STEF is active in 7 European countries: Belgium, Spain, France, Italy, the Netherlands, Portugal and Switzerland. The group employs 18,000 staff members and operates with specialised assets: 236 platforms and warehouses, 1,900 vehicles and 1,950 refrigerated trailers.

STEF's annual turnover for 2018 was €3,255 million.

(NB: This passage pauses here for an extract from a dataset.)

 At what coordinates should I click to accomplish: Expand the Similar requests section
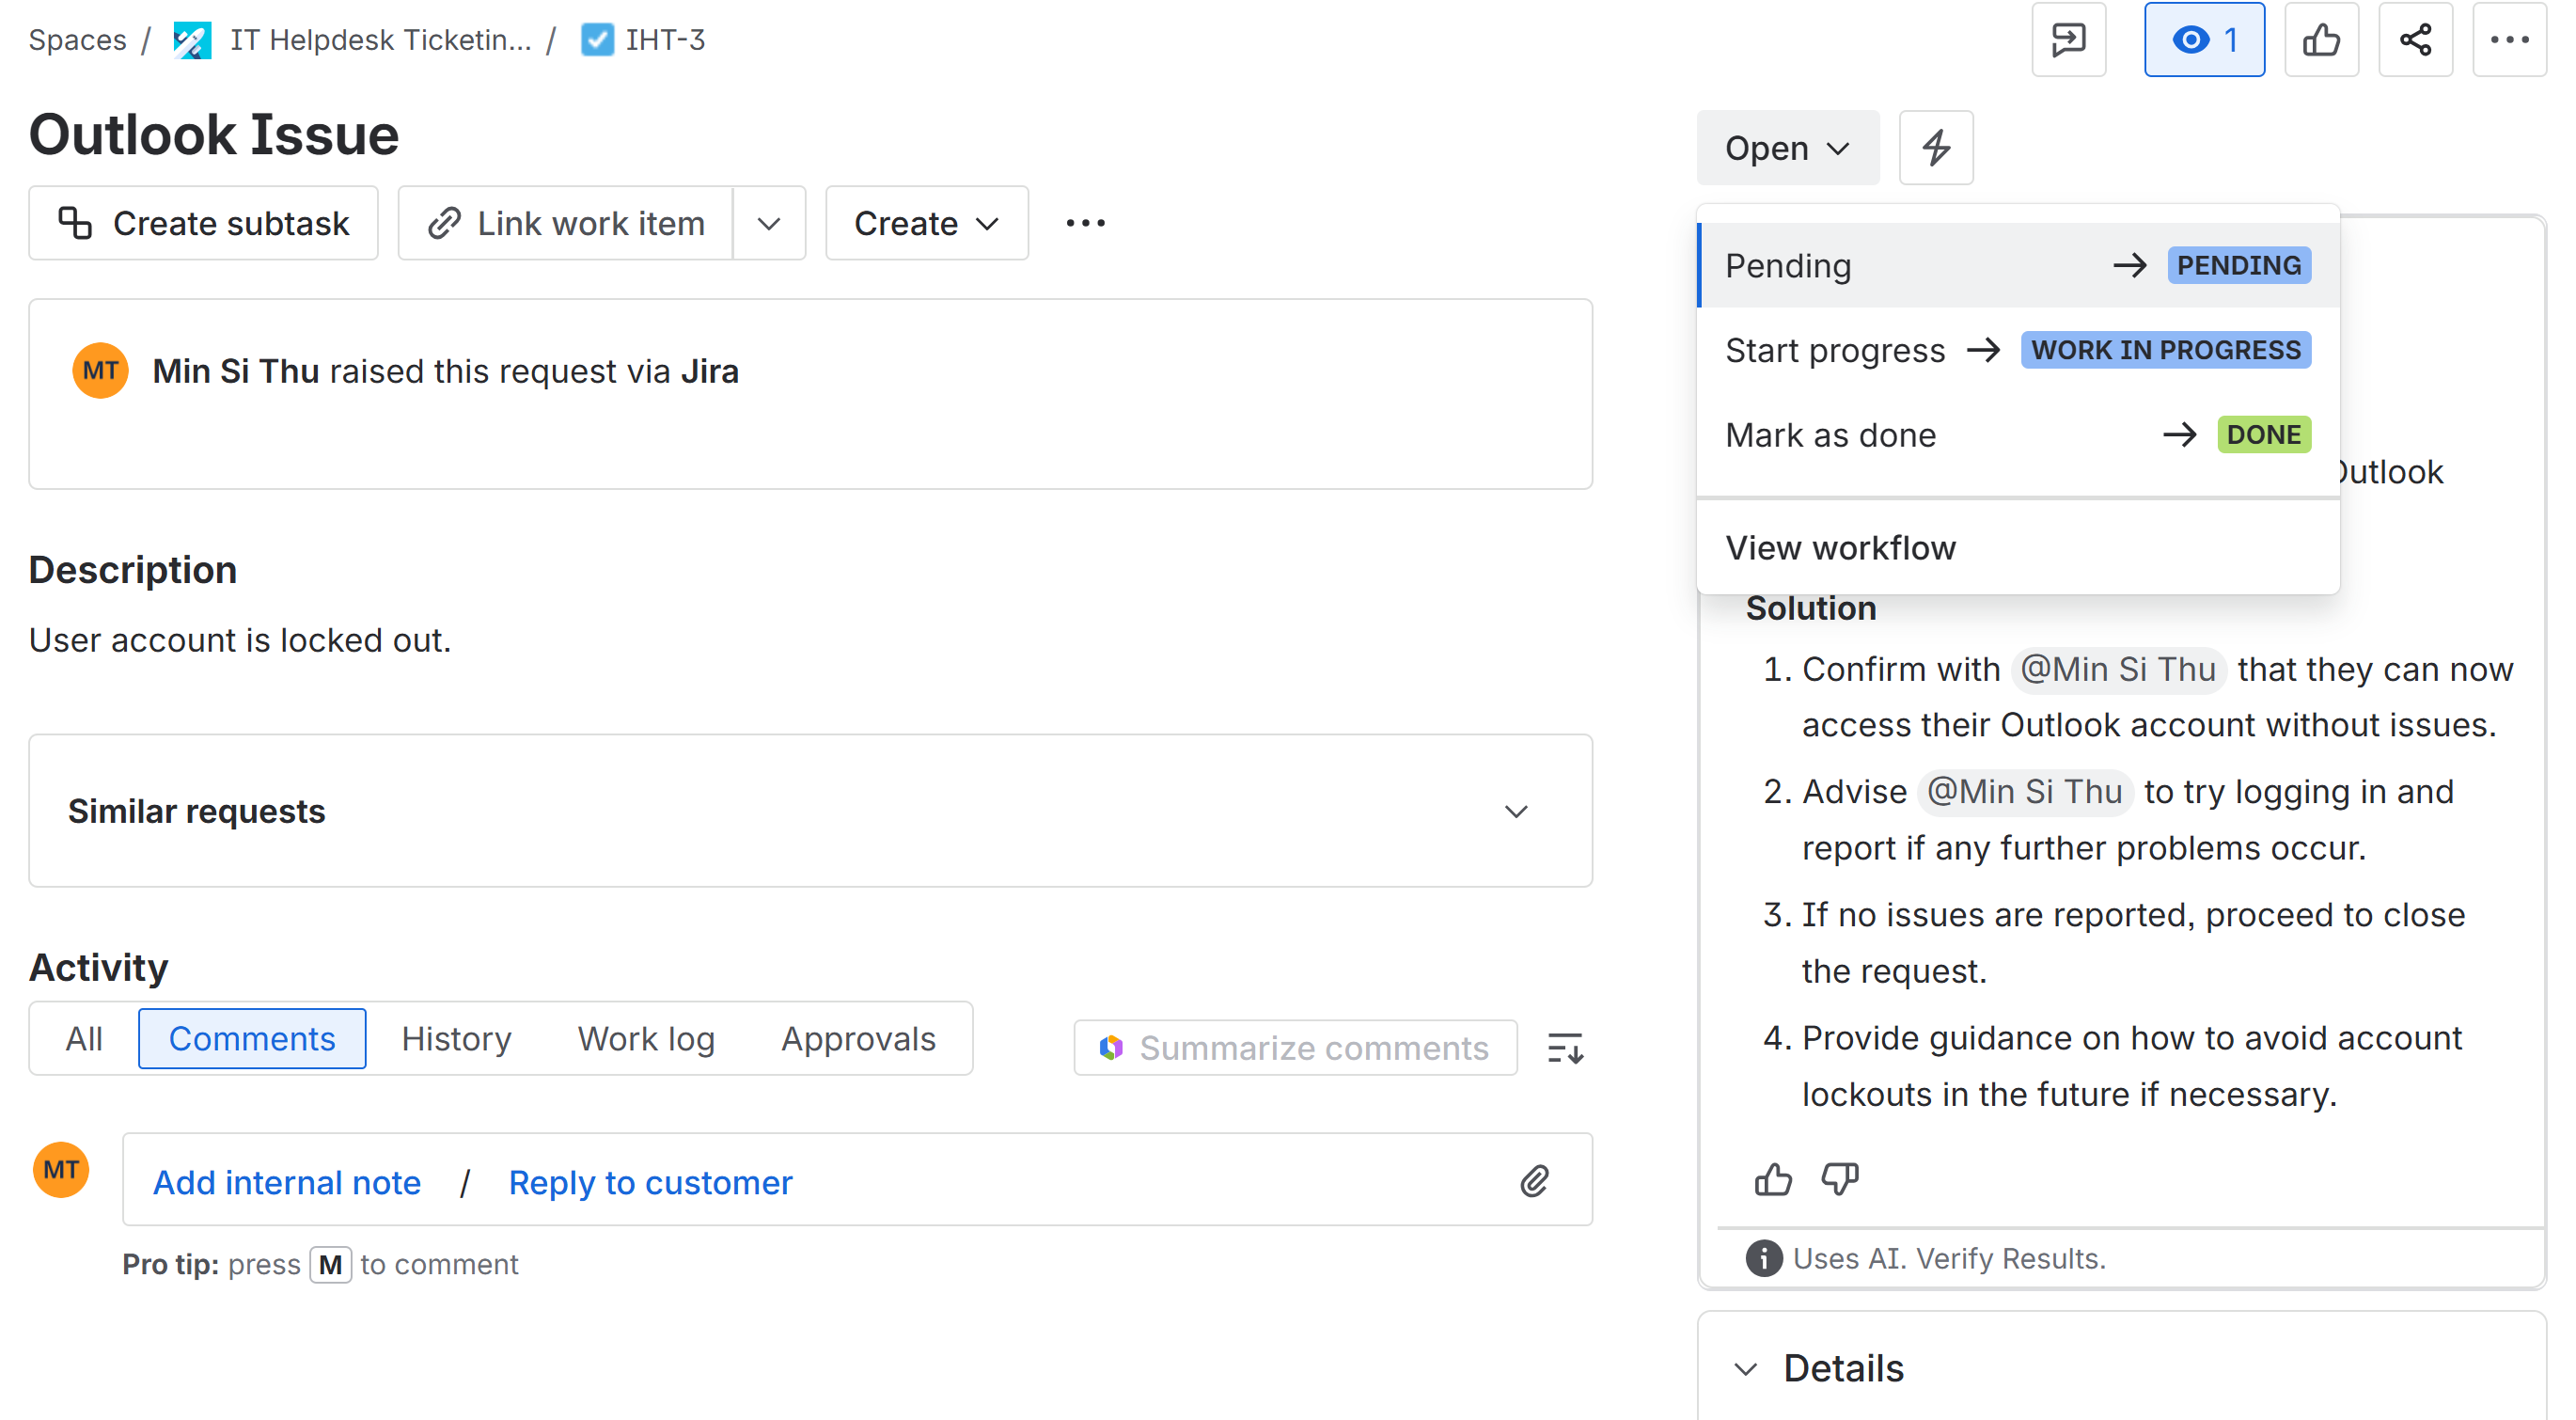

Its main clients are the food industry, the retail industry and food service.

== Services ==
- STEF Transport (formerly TFE) is a dedicated network for ambient, chilled and frozen products' transportation.
- STEF Logistique (formerly STEF) provides logistics services for ambient, fresh and frozen products.
- STEF Seafood (formerly Tradimar) is a dedicated network for the transportation and logistics services of fresh and frozen seafood products.
- STEF Iberia (formerly S.D.F) manages chilled and frozen products throughout the Iberia peninsula.
- STEF Italia (formerly CAVALIERI TRASPORTI S.P.A., TFE DA and Dispensa Logistics) has 30 sites in Italy and provides transportation and logistics services for temperature-controlled products.
- STEF Benelux provides transportation and logistics services to clients in Belgium, Luxembourg and the Netherlands.
- STEF Information et Technologies (formerly AGROSTAR) is the group's IT subsidiary, as well as a software editor for the food supply chain sector.
- SPEKSNIJDER TRANSPORT supports STEF Benelux in serving Benelux clients.